=== What is being asked ===
Transcribe the listing below in its entirety.

=== Provided records ===
◆ ◆ ◆
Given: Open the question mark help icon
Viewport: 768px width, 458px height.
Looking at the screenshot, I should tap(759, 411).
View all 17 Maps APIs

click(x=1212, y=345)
◆ ◆ ◆
=== Exercise response ===
Given: Open the question mark help icon
Viewport: 768px width, 458px height.
Looking at the screenshot, I should tap(759, 411).
View all 17 Maps APIs

click(x=1212, y=345)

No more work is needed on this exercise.